Durchs Bullauge aus dem Turmzimmer sieht man direkt auf die Oper und den Zürichsee. (Bild: Christoph Zweili)

Wer die Steintreppen bis ganz nach oben ins fünfte Stockwerk steigt, durch zwei Glastüren tritt und fünf weitere Stufen erklimmt, der steht im aussergewöhnlichsten Raum des NZZ-Redaktionsgebäudes, dem ovalen Turmzimmer mit drei Bullaugenfenster. Hierhin ist das Ostschweiz-Ressort heute umgezogen.
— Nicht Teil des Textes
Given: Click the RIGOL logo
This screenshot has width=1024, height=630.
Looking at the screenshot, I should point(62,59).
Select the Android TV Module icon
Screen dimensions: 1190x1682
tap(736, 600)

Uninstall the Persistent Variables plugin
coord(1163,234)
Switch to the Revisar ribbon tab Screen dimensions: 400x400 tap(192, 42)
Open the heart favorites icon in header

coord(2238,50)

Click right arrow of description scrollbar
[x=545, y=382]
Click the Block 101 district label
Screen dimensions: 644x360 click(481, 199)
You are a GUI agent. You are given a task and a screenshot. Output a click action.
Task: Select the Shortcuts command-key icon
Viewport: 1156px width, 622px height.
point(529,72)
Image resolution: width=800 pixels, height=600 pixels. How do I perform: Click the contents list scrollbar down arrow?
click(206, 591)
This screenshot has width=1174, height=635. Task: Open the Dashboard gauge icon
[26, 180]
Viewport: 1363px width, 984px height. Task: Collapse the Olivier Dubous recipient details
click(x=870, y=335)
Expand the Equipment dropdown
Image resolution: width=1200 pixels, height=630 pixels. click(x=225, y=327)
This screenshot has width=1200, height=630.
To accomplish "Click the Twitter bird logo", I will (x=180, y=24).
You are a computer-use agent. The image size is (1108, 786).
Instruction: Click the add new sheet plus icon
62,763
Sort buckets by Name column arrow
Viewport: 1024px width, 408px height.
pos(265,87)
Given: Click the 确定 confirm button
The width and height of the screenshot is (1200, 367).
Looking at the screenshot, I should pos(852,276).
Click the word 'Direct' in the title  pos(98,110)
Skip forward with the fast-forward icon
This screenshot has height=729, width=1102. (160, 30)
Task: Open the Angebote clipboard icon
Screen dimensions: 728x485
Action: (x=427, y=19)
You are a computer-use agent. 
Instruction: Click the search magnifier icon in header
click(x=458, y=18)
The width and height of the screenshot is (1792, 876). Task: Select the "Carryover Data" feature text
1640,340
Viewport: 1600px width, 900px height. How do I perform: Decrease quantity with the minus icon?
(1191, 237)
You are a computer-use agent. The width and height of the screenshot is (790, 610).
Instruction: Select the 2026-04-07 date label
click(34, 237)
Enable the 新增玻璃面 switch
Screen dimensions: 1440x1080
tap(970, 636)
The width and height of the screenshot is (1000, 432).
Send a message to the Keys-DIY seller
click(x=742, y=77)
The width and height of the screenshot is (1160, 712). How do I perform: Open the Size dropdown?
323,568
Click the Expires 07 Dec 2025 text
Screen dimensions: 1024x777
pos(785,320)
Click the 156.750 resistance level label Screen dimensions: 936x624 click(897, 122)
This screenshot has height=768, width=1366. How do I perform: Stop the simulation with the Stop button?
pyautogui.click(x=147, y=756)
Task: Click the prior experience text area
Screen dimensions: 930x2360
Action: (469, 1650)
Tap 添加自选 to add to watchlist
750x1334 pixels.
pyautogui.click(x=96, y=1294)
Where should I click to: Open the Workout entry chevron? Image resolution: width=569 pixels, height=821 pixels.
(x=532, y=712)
Eine Rückzugsoase mit unverstelltem Blick auf das Opernhaus, mit 1100 Plätzen das kleinste der grossen Opernhäuser der Welt, das Ufer des Zürichsees, den Zirkus-Knie auf dem Sechseläuteplatz und die Doppeltürme des Grossmünster, eine der bekanntesten Kirche der Stadt.

Auch wenn Florian Harms, ehemaliger Chefredaktor von «Spiegel Online» kürzlich im Rahmen einer wöchentlichen Produktions-Begleitung der «NZZ am Sonntag» geschrieben hat, dass das Zimmer ein wenig an die krakenhafte Unterwasserzentrale von Bösewicht Stromberg im James-Bond-Streifen «Der Spion, der mich liebte» erinnere, wir erhoffen uns von der geheimnisvollen Aura beflügelnde Ausblicke auf Zürich.